Bose Shocks Reader, Not In A Good Way

Reader Jerry wants to warn you about his shocking problem with his Bose in-ear headphones. If he goes for a walk with them, they shock his inner ear. Ouch! Jerry wrote to Bose, telling them about his problem, and Bose wrote back, “Yeah? So?”. Apparently, occasional shocks to your inner ear aren’t a problem, or a design flaw, they’re a feature! See what Jerry has to say about this, inside.

Here’s something interesting for you guys.

You may have seen ads for Bose ear buds or “In Ear” phones or whatever they call them; the little buggers retail for a hefty $99 a pair.

Their main claim to fame is supposed to be great sound and superior comfort.

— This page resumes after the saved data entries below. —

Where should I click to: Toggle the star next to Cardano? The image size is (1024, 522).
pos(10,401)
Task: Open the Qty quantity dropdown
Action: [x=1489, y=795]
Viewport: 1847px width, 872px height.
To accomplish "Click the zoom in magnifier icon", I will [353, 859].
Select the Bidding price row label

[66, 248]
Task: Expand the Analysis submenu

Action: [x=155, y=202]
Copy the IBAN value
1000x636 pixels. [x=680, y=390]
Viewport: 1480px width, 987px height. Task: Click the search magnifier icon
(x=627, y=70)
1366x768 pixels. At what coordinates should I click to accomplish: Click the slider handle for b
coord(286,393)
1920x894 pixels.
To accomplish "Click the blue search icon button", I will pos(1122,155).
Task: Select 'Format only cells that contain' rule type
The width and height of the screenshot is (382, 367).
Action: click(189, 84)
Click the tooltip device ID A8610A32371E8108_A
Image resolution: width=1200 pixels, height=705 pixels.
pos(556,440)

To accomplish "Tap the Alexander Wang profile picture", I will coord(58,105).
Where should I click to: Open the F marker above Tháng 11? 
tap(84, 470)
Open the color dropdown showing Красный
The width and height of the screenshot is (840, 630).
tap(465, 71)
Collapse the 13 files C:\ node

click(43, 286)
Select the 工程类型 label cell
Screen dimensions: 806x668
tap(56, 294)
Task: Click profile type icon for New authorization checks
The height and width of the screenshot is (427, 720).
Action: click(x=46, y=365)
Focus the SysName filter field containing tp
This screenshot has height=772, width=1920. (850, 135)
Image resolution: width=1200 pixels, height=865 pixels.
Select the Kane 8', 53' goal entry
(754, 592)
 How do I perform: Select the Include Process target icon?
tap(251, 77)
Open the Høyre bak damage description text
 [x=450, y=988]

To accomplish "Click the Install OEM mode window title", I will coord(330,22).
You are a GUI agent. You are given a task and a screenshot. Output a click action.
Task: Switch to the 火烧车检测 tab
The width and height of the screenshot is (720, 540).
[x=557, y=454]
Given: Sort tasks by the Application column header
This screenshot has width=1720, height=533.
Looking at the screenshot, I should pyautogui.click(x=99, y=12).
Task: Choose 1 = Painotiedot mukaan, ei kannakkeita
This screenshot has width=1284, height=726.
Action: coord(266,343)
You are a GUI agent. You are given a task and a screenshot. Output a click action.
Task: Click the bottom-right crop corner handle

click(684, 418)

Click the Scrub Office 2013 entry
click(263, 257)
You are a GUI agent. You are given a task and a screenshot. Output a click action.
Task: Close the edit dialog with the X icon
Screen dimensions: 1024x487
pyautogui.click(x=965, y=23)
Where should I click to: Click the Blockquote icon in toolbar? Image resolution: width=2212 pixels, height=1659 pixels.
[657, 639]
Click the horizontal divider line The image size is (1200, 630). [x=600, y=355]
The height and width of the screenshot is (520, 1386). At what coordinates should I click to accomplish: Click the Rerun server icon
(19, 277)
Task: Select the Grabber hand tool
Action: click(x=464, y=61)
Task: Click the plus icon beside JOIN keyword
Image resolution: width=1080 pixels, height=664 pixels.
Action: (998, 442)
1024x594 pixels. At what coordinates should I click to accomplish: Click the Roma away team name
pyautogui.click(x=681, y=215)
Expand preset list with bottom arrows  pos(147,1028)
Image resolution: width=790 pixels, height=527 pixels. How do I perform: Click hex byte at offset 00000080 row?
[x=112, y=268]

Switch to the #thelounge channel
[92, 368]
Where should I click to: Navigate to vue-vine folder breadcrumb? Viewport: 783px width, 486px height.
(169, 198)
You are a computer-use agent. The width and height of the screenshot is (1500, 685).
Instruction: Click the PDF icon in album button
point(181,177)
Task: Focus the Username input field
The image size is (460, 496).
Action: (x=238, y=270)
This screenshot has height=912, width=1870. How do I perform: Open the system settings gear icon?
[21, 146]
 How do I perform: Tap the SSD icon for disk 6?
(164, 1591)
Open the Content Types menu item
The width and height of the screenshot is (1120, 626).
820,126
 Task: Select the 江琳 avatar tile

Unfortunately, Bose’s idea of comfort is, shall we say, a little undermined by the fact that their ear buds transmit static shocks to your inner ear!

That’s right. If you take these for a walk – something ear bud wearers might CONCEIVABLY do – you can discover this shocking design flaw for yourself.

I contacted Bose to find out wassup with dis, and here’s what they said:

We have received observations from a few customers that mild electrical shocks have been transmitted through their headsets. We have investigated these cases and found them to be related to environmental causes such as customers walking on carpeting, wearing clothing that discharges static electricity (wool, etc), or even using exercise equipment such as treadmills. Low humidity in the air can also make it more likely that you will receive shocks from objects such as doorknobs, clothing, other people, and electronic equipment. Static charges discharged through the headset will not cause any harm, and do not indicate an issue with the headset itself.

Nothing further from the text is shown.